## [WORK REQUEST]
Pictures are to be left out, but please repeat each record exactly.

[Stored records]
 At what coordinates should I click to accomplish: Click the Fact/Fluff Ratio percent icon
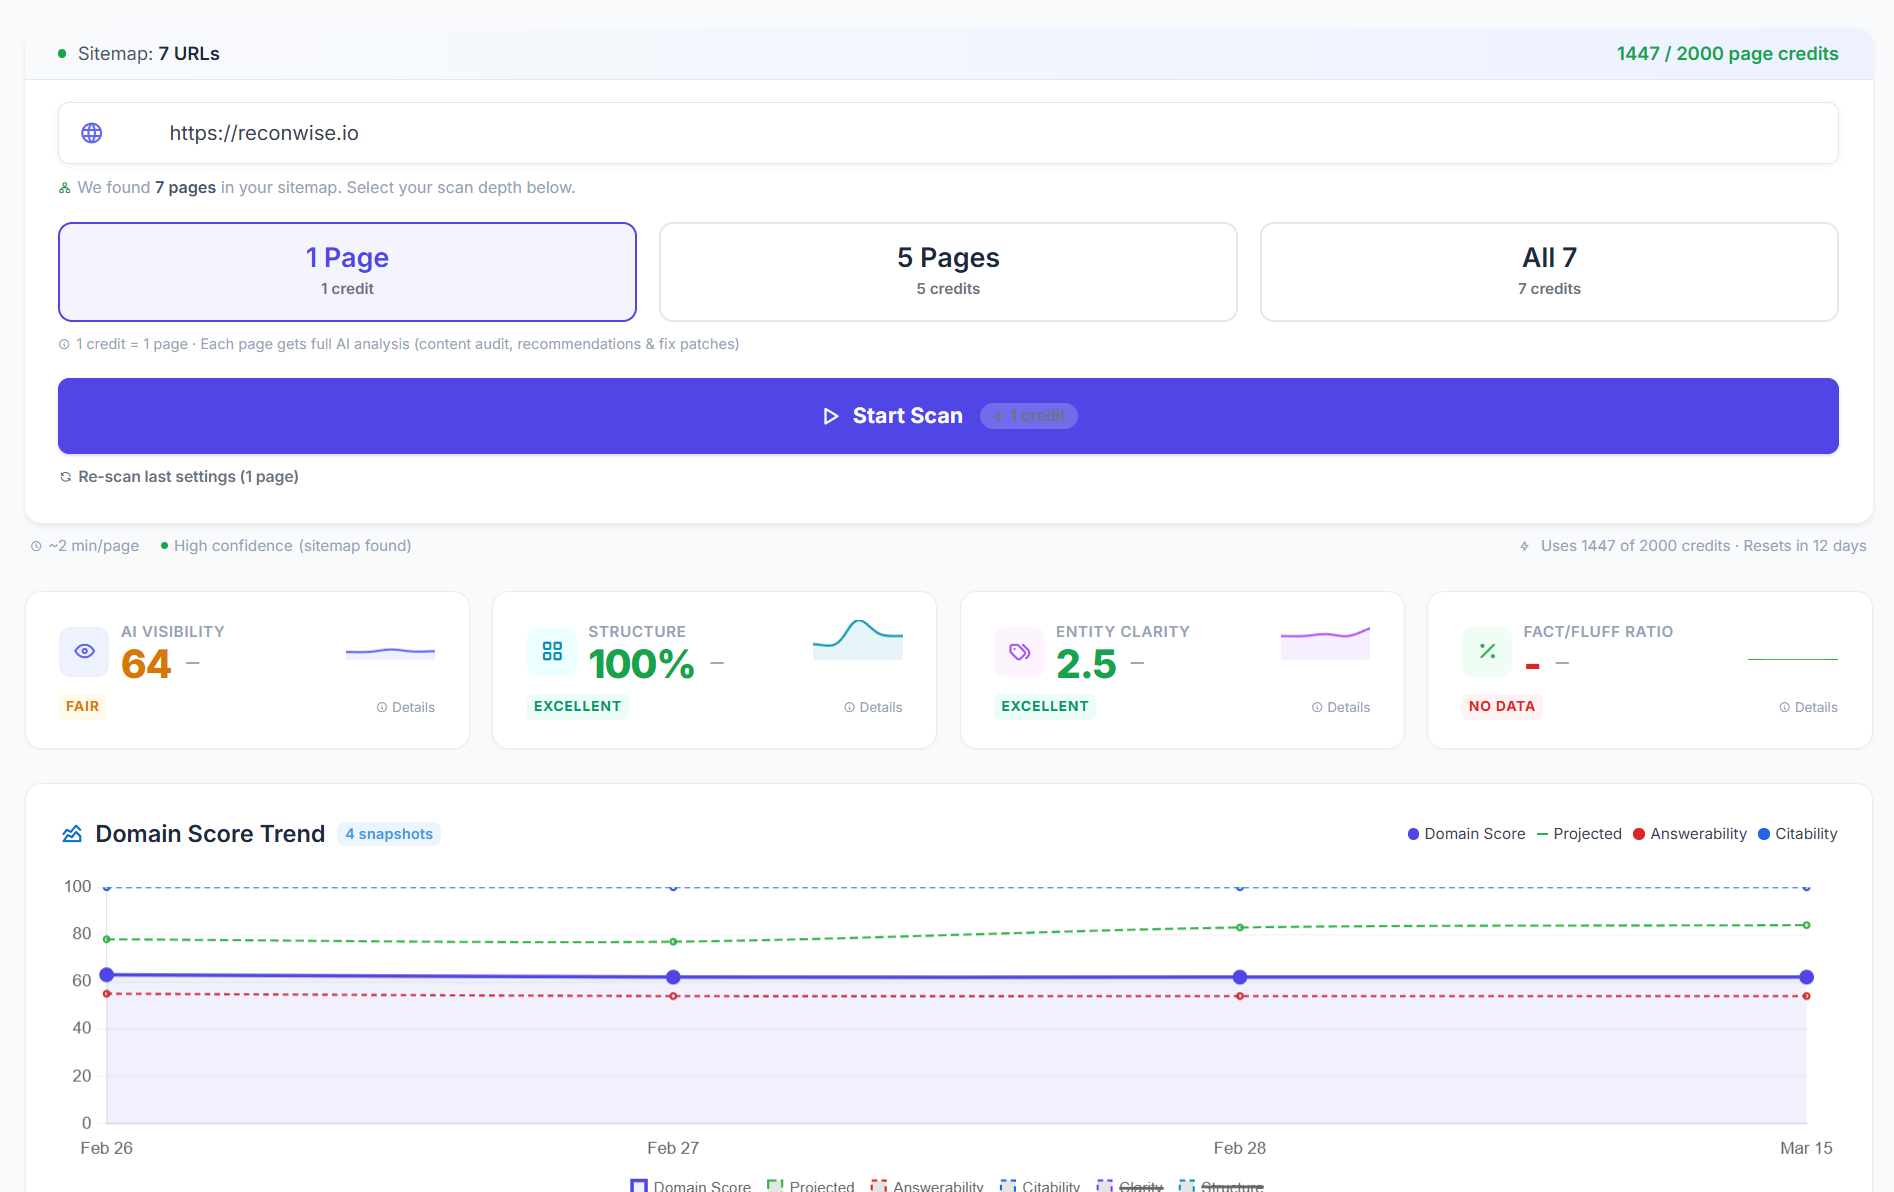pyautogui.click(x=1487, y=652)
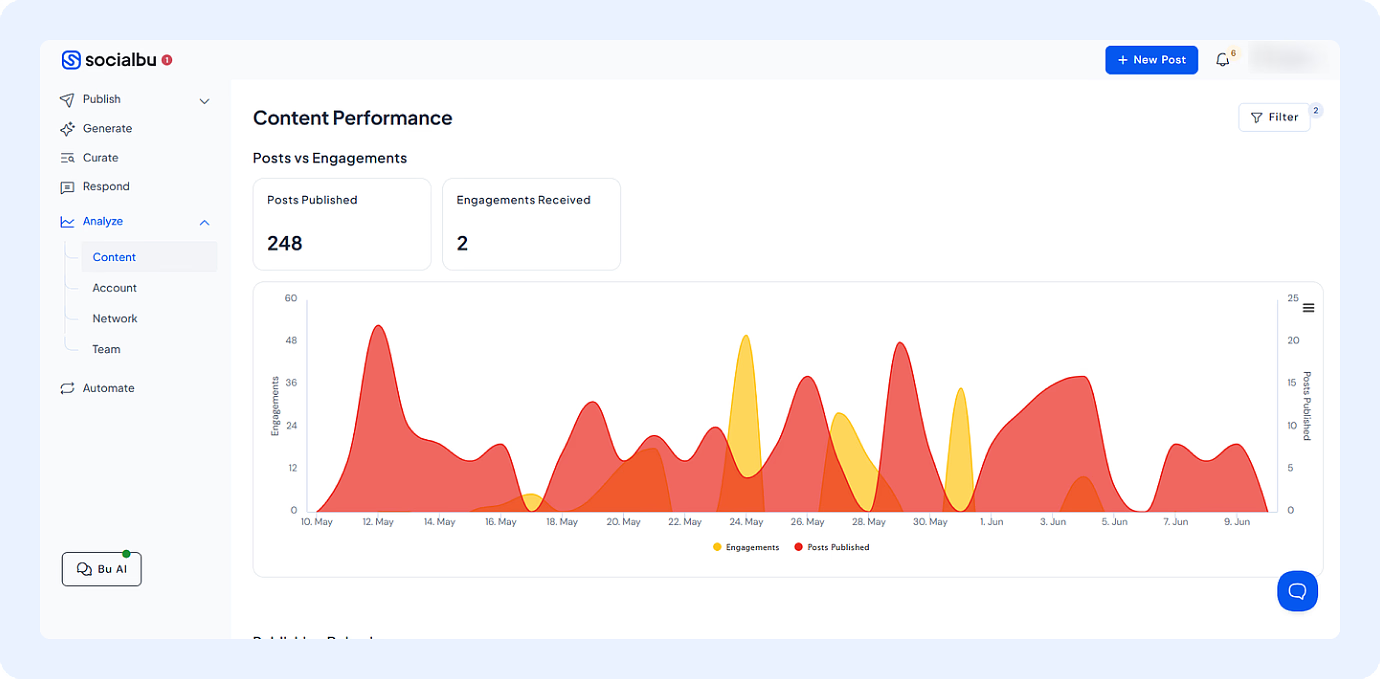1380x679 pixels.
Task: Open the Team analytics page
Action: tap(106, 350)
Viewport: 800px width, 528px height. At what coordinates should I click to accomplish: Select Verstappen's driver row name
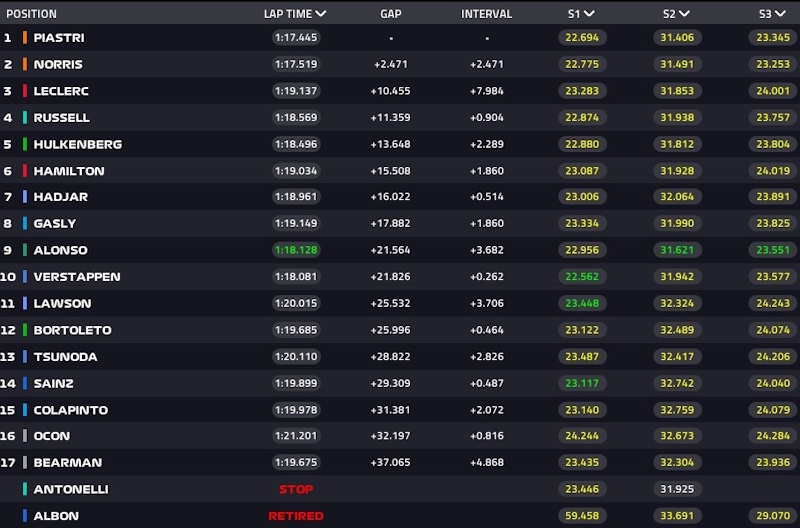click(x=76, y=277)
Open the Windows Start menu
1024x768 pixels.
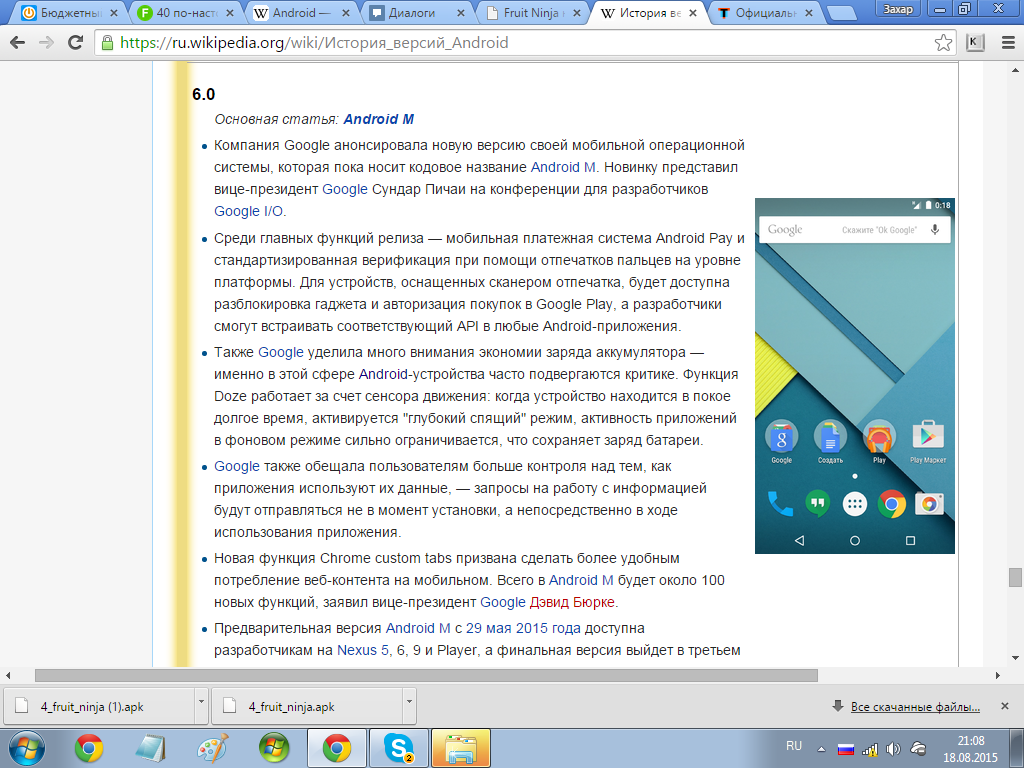(x=27, y=747)
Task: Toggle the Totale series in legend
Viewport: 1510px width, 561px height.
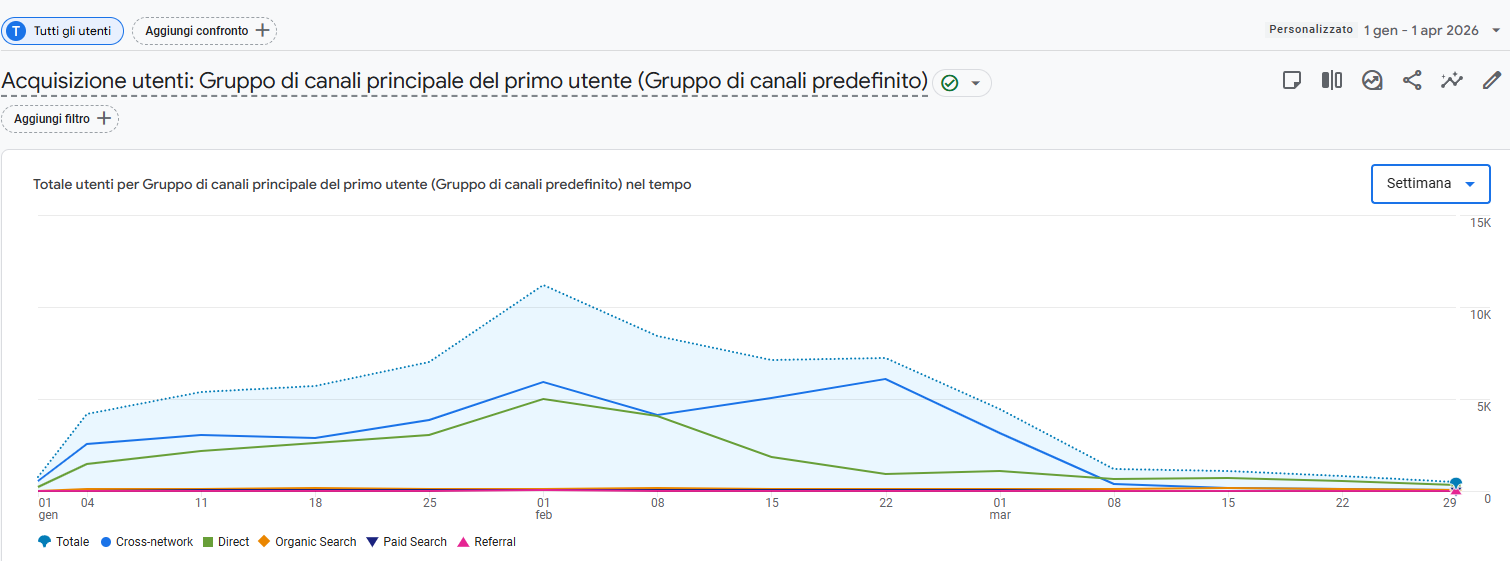Action: point(64,542)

## [EXERCISE RESPONSE]
 At what coordinates should I click to accomplish: Click the Fact/Fluff Ratio percent icon
pyautogui.click(x=1487, y=652)
1380x679 pixels.
Task: Open the Team analytics page
Action: tap(106, 350)
Viewport: 800px width, 528px height. At what coordinates should I click to accomplish: Select Verstappen's driver row name
click(x=76, y=277)
Open the Windows Start menu
1024x768 pixels.
(x=27, y=747)
Task: Toggle the Totale series in legend
Viewport: 1510px width, 561px height.
Action: point(64,542)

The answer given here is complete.